= TASK BRIEF =
Take the entries below and retype them exactly.
☆ ☆ ☆ ☆
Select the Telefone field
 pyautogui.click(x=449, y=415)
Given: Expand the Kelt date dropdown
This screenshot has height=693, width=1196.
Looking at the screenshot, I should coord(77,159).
☆ ☆ ☆ ☆
= EXPECTED OUTPUT =
Select the Telefone field
 pyautogui.click(x=449, y=415)
Given: Expand the Kelt date dropdown
This screenshot has height=693, width=1196.
Looking at the screenshot, I should coord(77,159).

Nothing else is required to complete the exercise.